The flatbed scanner is the most accessible and common choice for consumers who need to digitize their photographs, artwork, old books, or other objects. Invented in the early 1970s, the traditional flatbed scanner varies in size and is relatively inexpensive, helping out businesses and students across the globe. However, these flatbed scanners require the object being scanned to be pushed against its sensor sometimes damaging old books or making scanning several dozen pages a tremendously tedious task. Digital Library Systems Group (DLSG), a company providing digitization workflow solutions to commercial markets since the 90s, plans to revolutionize the scanning industry by bringing its revised version of the scanner to every university in the States.

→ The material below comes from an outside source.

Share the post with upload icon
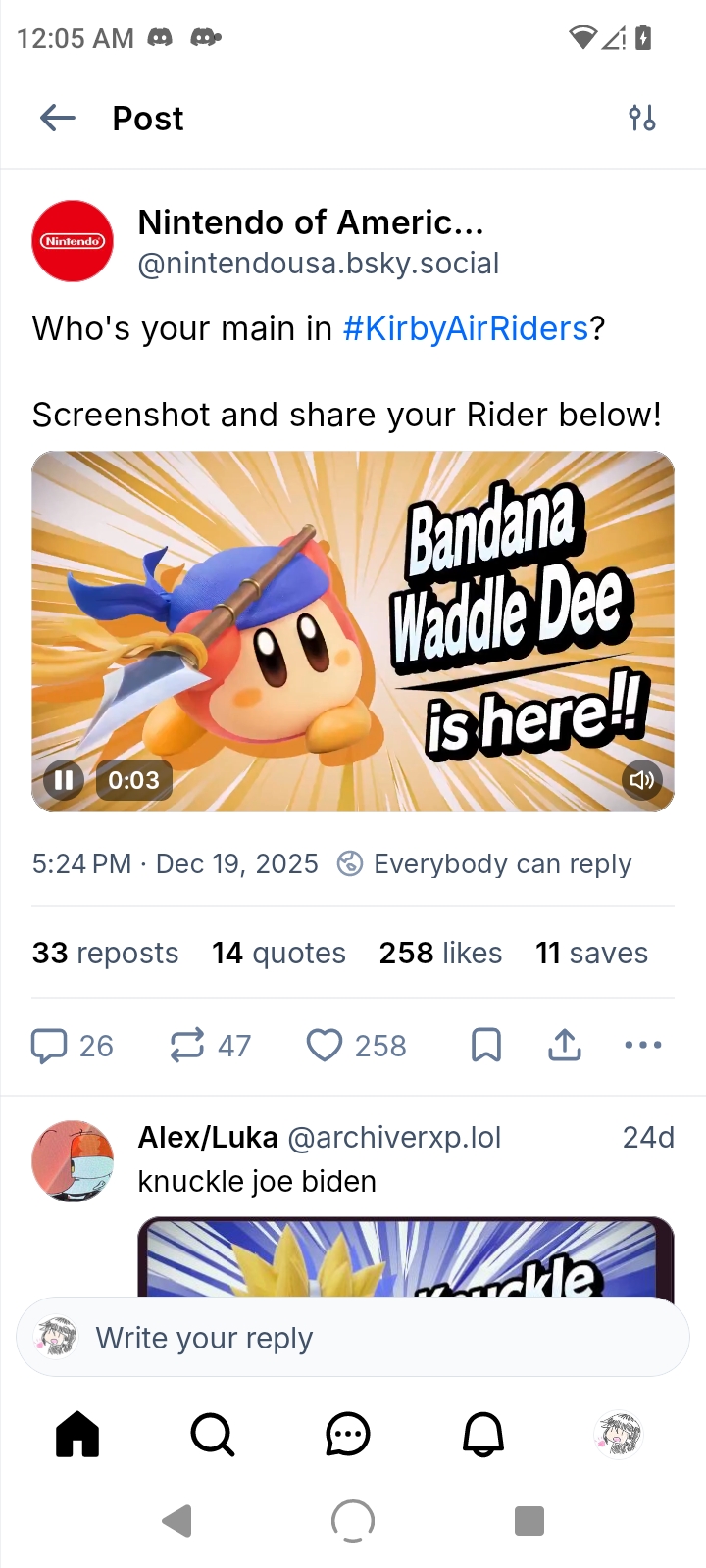Image resolution: width=706 pixels, height=1568 pixels. (565, 1046)
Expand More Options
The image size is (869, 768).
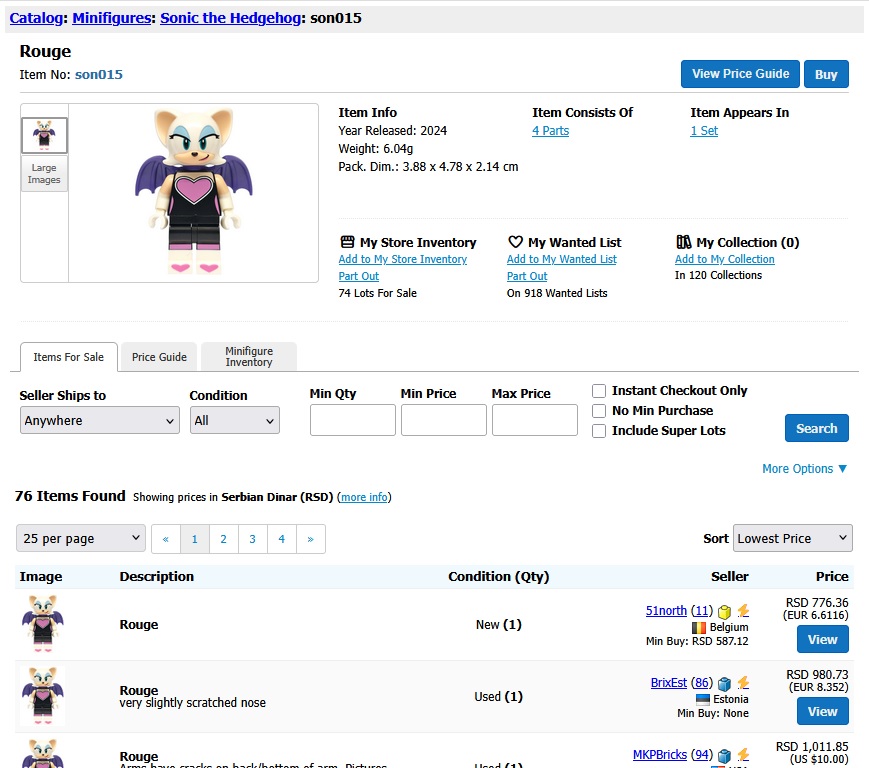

The Knowledge Imaging Center (KIC) Scanner is not only an improved scanner that does not damage books, but a hub that uses its "True 2 Touch" user interface to help users modify and output their scans in varying formats. The KIC is intended to provide faster, less damaging scans that can be exported in a variety of file formats (JPEG, PDF) to a variety of locations (USB, email, smart phones or tablets, cloud services, printing or fax). DLSG describes it as a self-serve book scanning station that is able to capture, copy, fax and collate book contents. The scanners V-bed and secondary attachments show the improvement in technology that scanners have adopted in their evolution from the traditional overhead or flatbed scanner.

Scanners at universities are supposed to allow students to scan a book, loose paper, or other physical media quickly and easily. With every self-service experience one must ask themselves, do the technological improvements meet expectations or is its user interface overly complicated and just discouraging students from using?